CO2 capture from air and its conversion to CH4 using dual functional materials supported on high surface area graphite
Jorge Moral-Pombo, Enrique García‐Bordejé, Yuefeng Liu, A. Guerrero-Ruı́z, I. Rodríguez‐Ramos
Abstract
Several cycles of CO 2 capture from synthetic air containing 400 ppm of CO 2 and subsequent conversion to CH 4 have been performed using dual functional materials consisting of 4 wt% Ru and 10 wt% Ba or Cs supported on a high surface area graphite. The effect of the presence of humidity and the regeneration conditions have been assessed. The presence of moisture in the air enhances CO 2 capture. The capture material is not properly regenerated in the absence of H 2 -containing atmosphere or at temperatures below 300 ºC. The exhaustive characterization by XRD, XPS, TEM and temperature programmed reduction and reaction allowed to shed some light about the reasons of the different behavior of Ba and Cs based dual functional materials. Cs is more efficiently utilized than Ba, providing higher CO 2 capture capacities (0.44 mmol g −1 ) and CH 4 productivity (0.41 mmol g −1 ).
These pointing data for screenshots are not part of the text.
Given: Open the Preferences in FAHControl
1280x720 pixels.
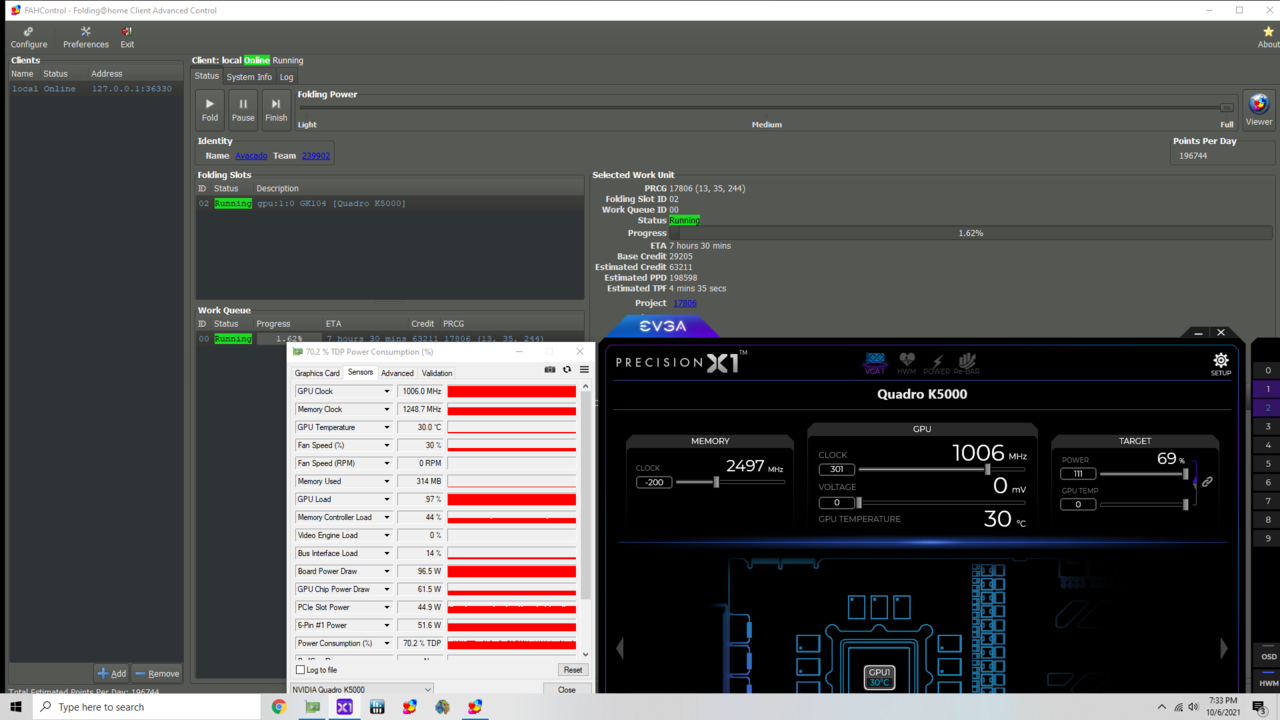Looking at the screenshot, I should pyautogui.click(x=85, y=38).
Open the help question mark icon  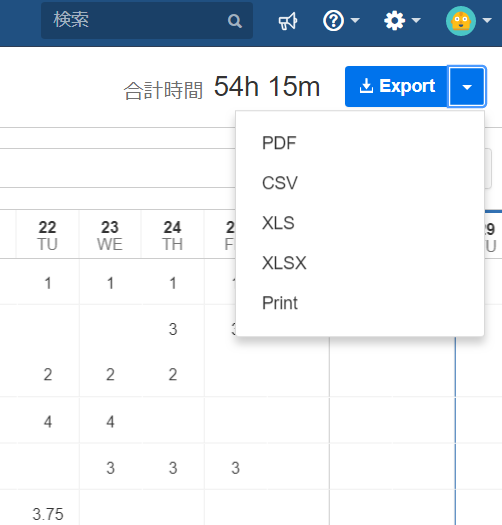coord(333,21)
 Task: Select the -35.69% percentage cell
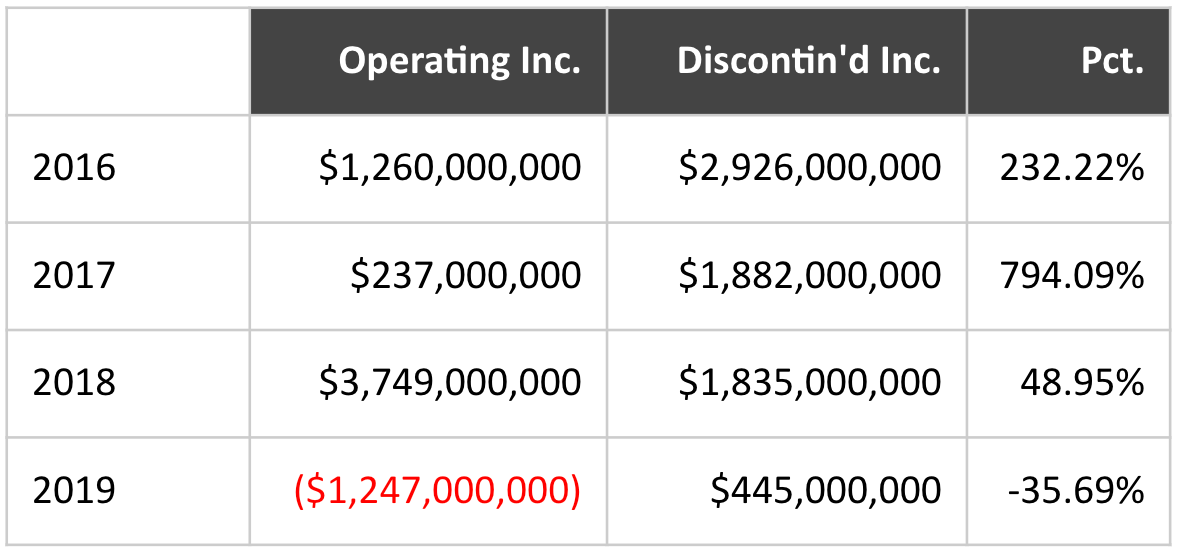(x=1077, y=490)
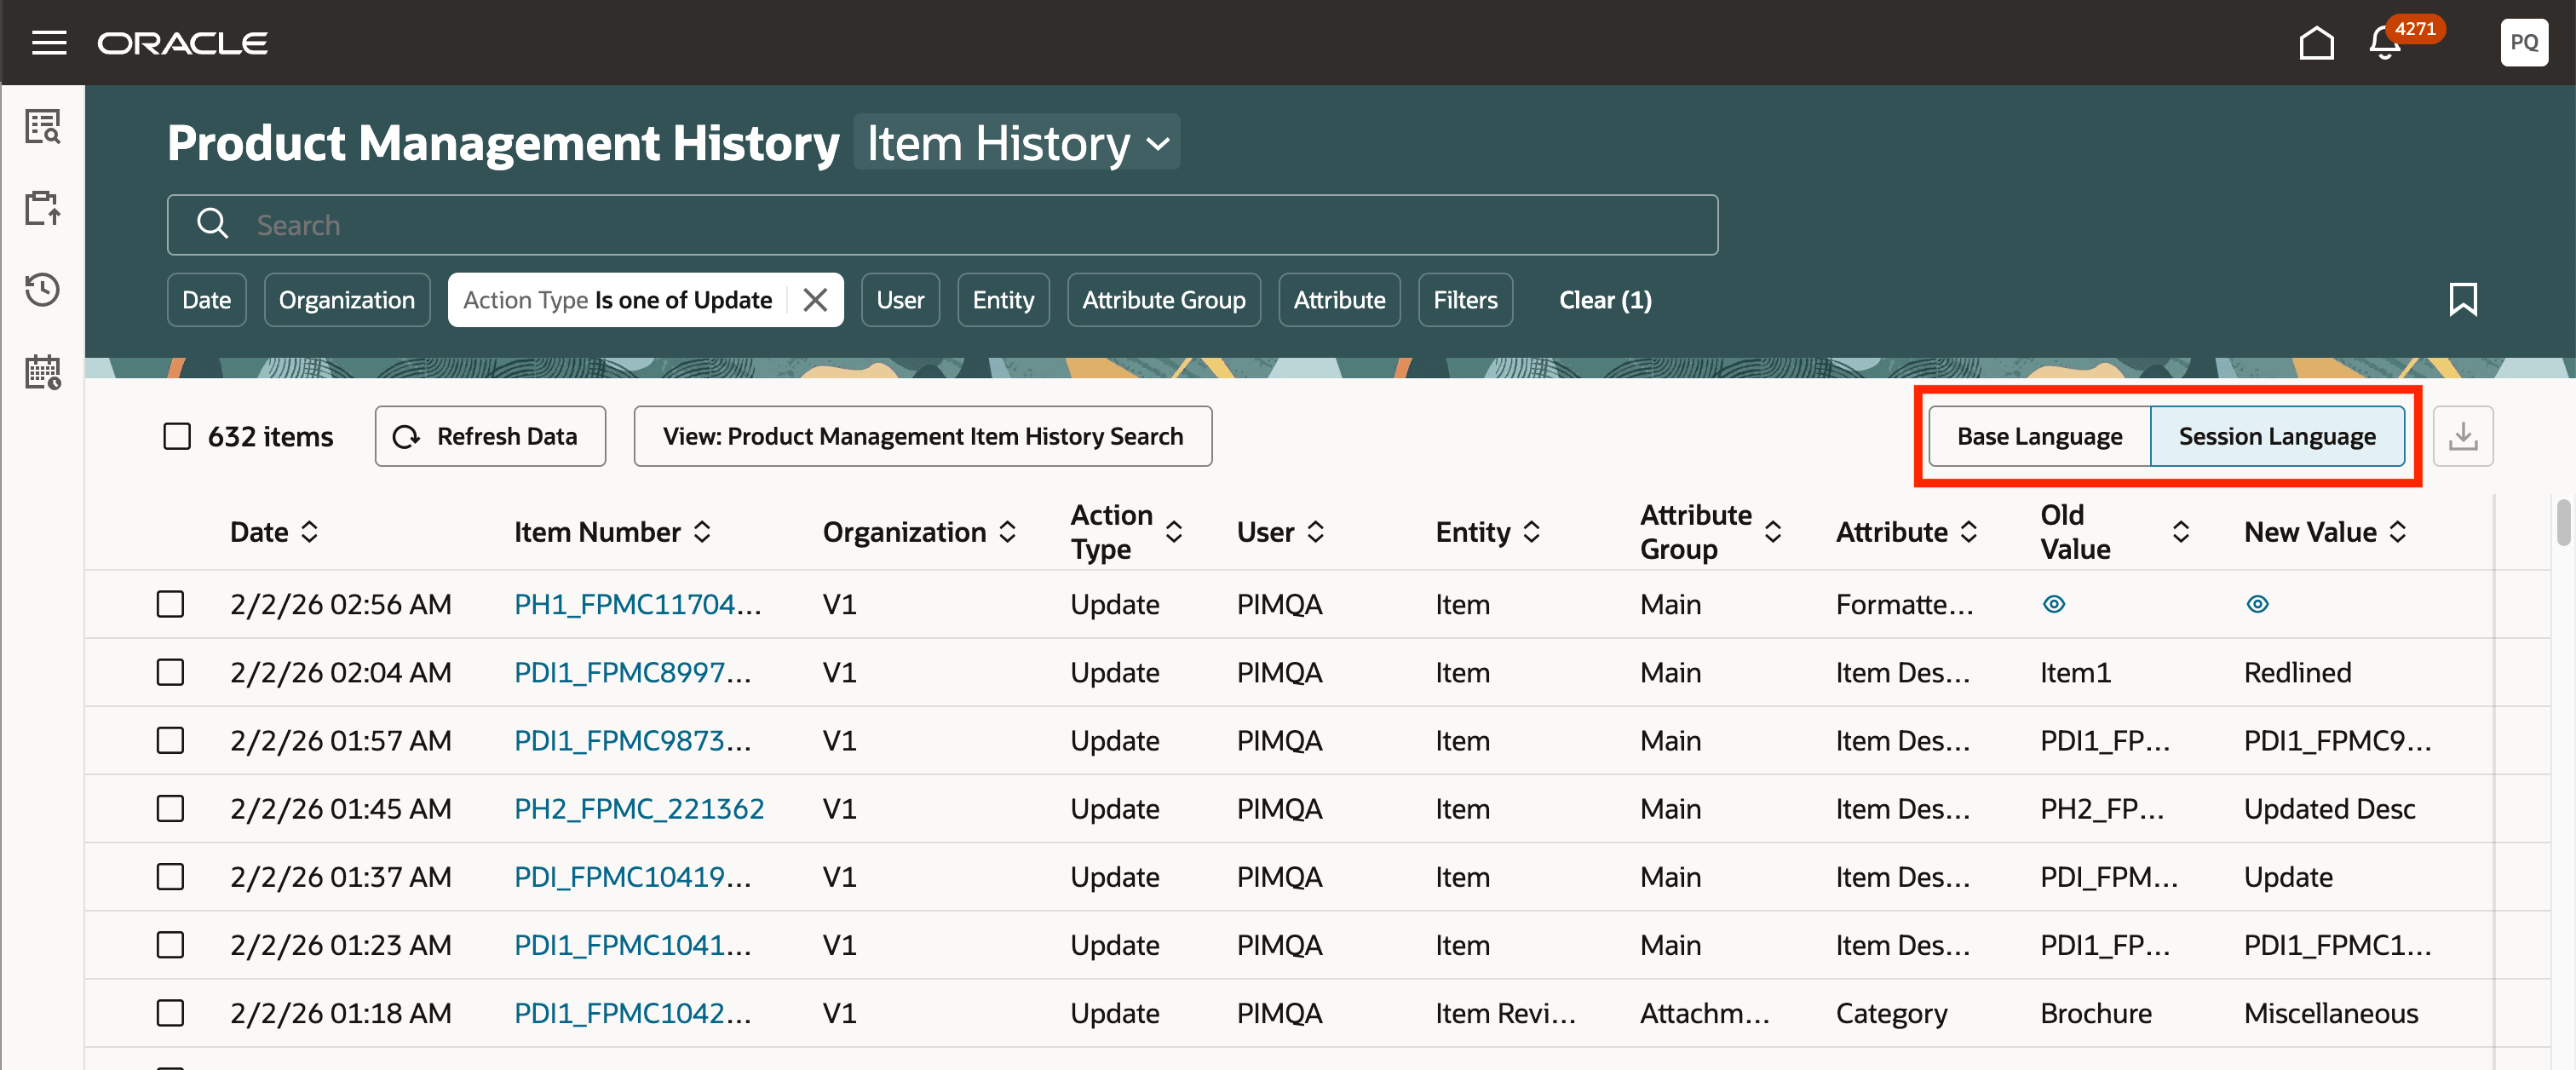The image size is (2576, 1070).
Task: Sort by the Date column
Action: (274, 532)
The outperformance of Cs is attributed to the more homogeneous and better dispersed species which are regenerated at lower temperatures. • Cyclic direct air capture and conversion using Ru-(Ba or Cs) on HSGA graphite. • The presence of moisture in the air enhances CO 2 capture. • The material is not regenerated in the absence of H 2 or below 300 ºC. • Cs is more efficient than Ba, providing higher CH 4 productivity (0.41 mmol g −1 ). • The carbonated species formed with Cs are more homogeneous and better dispersed.